Kepala Bidang P2P Diskes Pesawaran, Chris Manurung, mengungkapkan bahwa mayoritas jemaah yang mengalami hipertensi merupakan lansia.

“Sebanyak 75 persen dari total kasus berasal dari usia di atas 60 tahun. Ini yang menjadi fokus utama pengawasan kami,” ujarnya, Senin (27/4).

Menurutnya, ibadah haji memiliki tingkat aktivitas fisik tinggi serta paparan cuaca ekstrem, sehingga kelompok lansia dengan penyakit penyerta seperti hipertensi membutuhkan perhatian ekstra.

Untuk mengantisipasi risiko selama ibadah, Diskes tidak hanya mengandalkan pemeriksaan kesehatan awal. Pemantauan dilakukan secara berlapis, mulai dari medical check up, manasik kesehatan, hingga pemeriksaan menjelang keberangkatan.

“Pendekatannya sekarang bukan sekadar skrining, tapi pendampingan berkelanjutan.

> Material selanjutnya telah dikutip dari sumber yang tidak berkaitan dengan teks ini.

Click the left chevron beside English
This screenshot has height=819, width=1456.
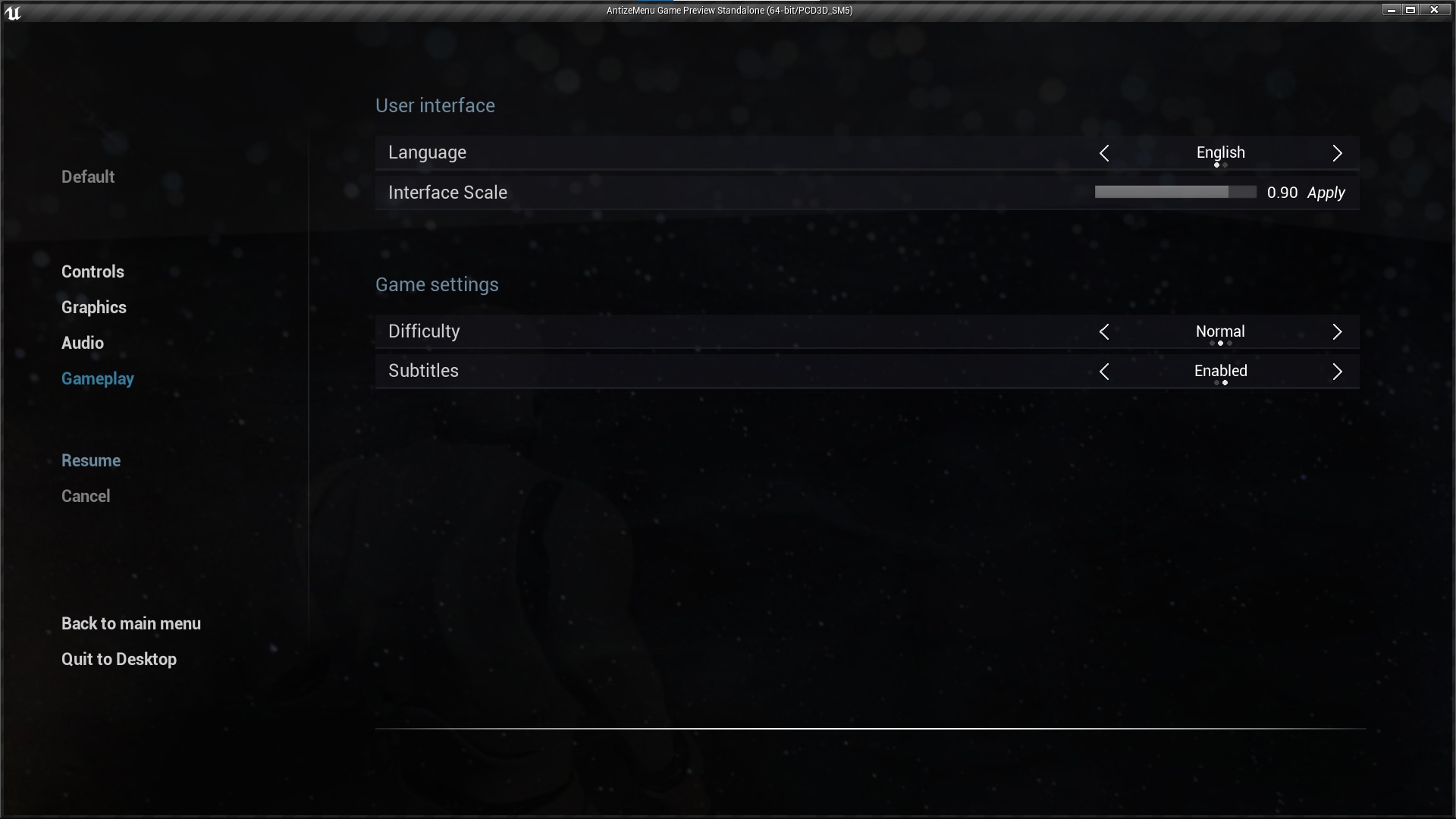1104,153
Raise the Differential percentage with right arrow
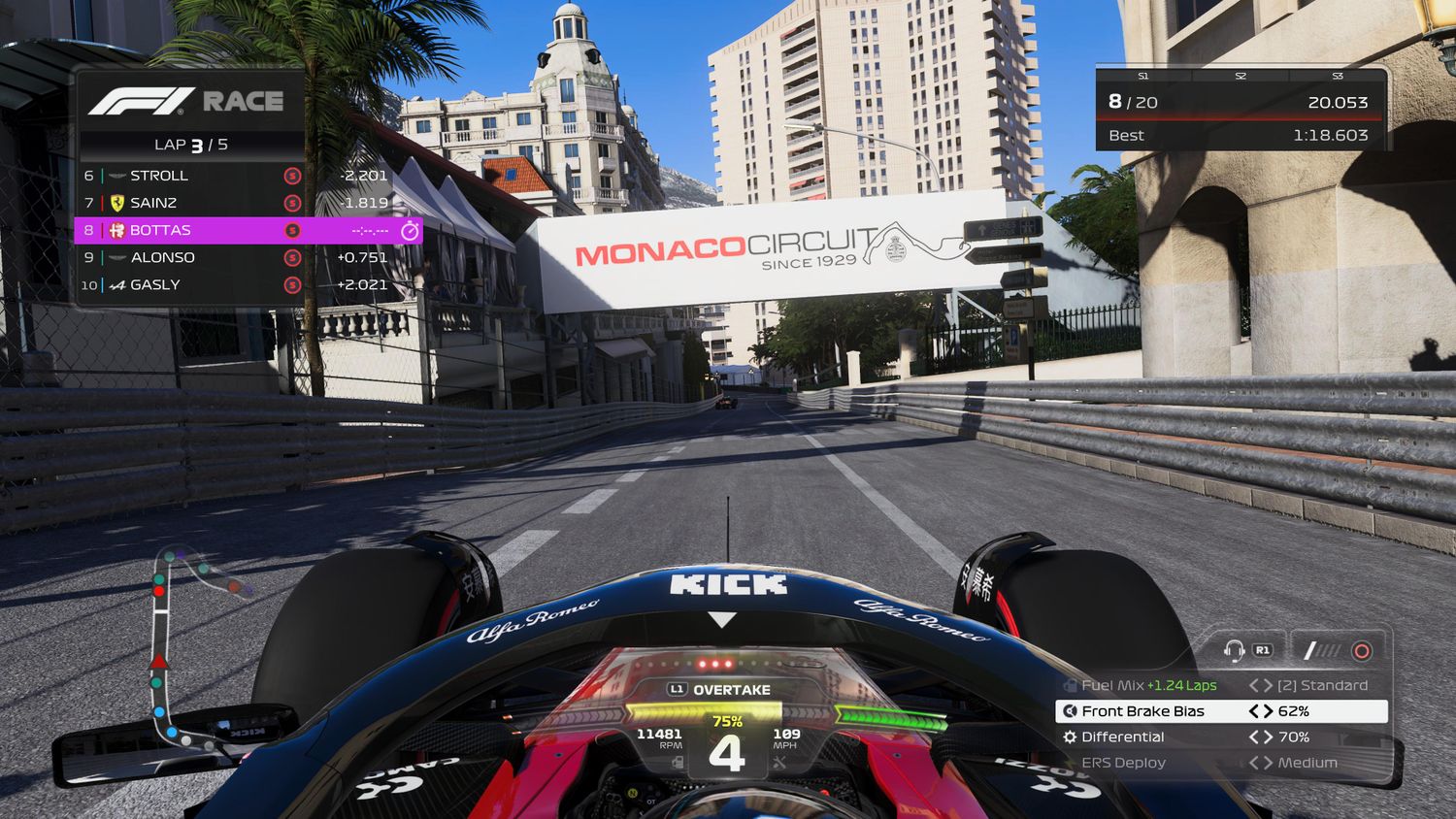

Kami ingin memastikan kondisi jemaah tetap stabil sampai hari keberangkatan,” jelasnya.

Selain itu, Diskes juga menggandeng puskesmas untuk melakukan pembinaan kebugaran dan pemantauan rutin.

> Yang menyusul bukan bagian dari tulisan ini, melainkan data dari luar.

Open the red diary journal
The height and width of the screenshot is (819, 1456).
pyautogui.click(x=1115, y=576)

Bahkan, komunikasi dengan jemaah diperkuat melalui grup khusus guna memastikan kepatuhan minum obat dan kontrol tekanan darah.

Meski angka hipertensi cukup tinggi, Chris menegaskan bahwa para jemaah tetap bisa berangkat selama kondisi mereka terkontrol.

“Selama tekanan darah di bawah 140/90 mmHg dan tidak dalam kondisi darurat, jemaah tetap dinyatakan laik terbang,” katanya.

Namun demikian, ia mengingatkan bahwa disiplin menjaga kesehatan menjadi kunci utama. Faktor risiko seperti pola makan, kelelahan, hingga dehidrasi harus dihindari, terutama menjelang keberangkatan.

Dengan tingginya proporsi jemaah lansia, kesiapan kesehatan kini menjadi salah satu aspek krusial selain kesiapan ibadah itu sendiri.

Diskes berharap upaya pengawasan yang diperkuat dapat meminimalkan risiko dan memastikan jemaah dapat menjalankan ibadah dengan aman dan lancar.